The output file .featureXML can be visualized with TOPPView on top of the used .mzML file - in a so called layer - to look at the identified features.

First start TOPPView and open the example .mzML file (see Fig. 28). Afterwards open the .featureXML output as new layer (see Fig. 29). The overlay is depicted in Figure 30. The zoom of the .mzML - .featureXML overlay shows the individual mass traces and the assembly of those in a feature (see Fig. 31).


Figure 28: Opened .mzML in TOPPView


Figure 29: Add new layer in TOPPView


Figure 30: Overlay of the .mzML layer with the .featureXML layer


Figure 31: Zoom of the overlay of the .mzML with the .featureXML layer. Here the individual isotope traces (blue lines) are assembled into a feature here shown as convex hull (rectangular box).

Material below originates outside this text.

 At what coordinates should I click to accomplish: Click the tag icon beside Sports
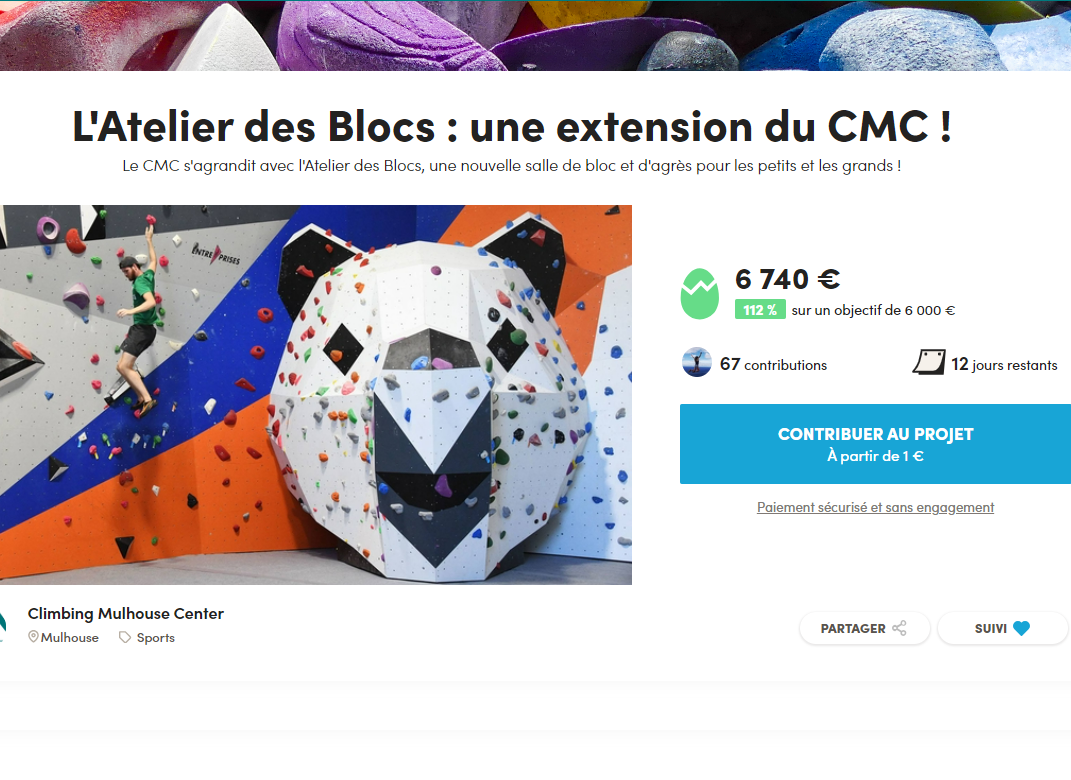click(x=124, y=637)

The workflow can be extended for multi-file analysis, here an Input Files node is to be used instead of the File Importer node. In front of the FeatureFinderMetabo, a ZipLoopStart and behind ZipLoopEnd has to be used, since FeatureFinderMetabo will analysis on file to file bases.

To facilitate the collection of features corresponding to the same compound ion across different samples, an alignment of the samples’ feature maps along retention time is often helpful. In addition to local, small-scale elution differences, one can often see constant retention time shifts across large sections between samples. We can use linear transformations to correct for these large scale retention differences. This brings the majority of corresponding compound ions close to each other. Finding the correct corresponding ions is then faster and easier, as we don’t have to search as far around individual features.

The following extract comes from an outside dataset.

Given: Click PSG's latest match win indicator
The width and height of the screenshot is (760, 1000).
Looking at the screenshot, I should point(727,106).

Figure 32: The first feature map is used as a reference to which other maps are aligned. The calculated transformation brings corresponding features into close retention time proximity. Linking of these features form a so-called consensus features of a consensus map.

After the ZipLoopEnd node, add a MapAlignerPoseClustering node (Community Nodes>OpenMS>Map Alignment), set its Output Type to featureXML, and adjust the following settings:

parameter	value
algorithm → max_num_peaks_considered	−1
algorithm → superimposer → mz_pair_max_distance	0.005
algorithm → superimposer → num_used_points	10000
algorithm → pairfinder → distance_RT → max_difference	20.0
algorithm → pairfinder → distance_MZ → max_difference	20.0
algorithm → pairfinder → distance_MZ → unit	ppm

MapAlignerPoseClustering provides an algorithm to align the retention time scales of multiple input files, correcting shifts and distortions between them. Retention time adjustment may be necessary to correct for chromatography differences e.g. before data from multiple LC-MS runs can be combined (feature linking). The alignment algorithm implemented here is the pose clustering algorithm.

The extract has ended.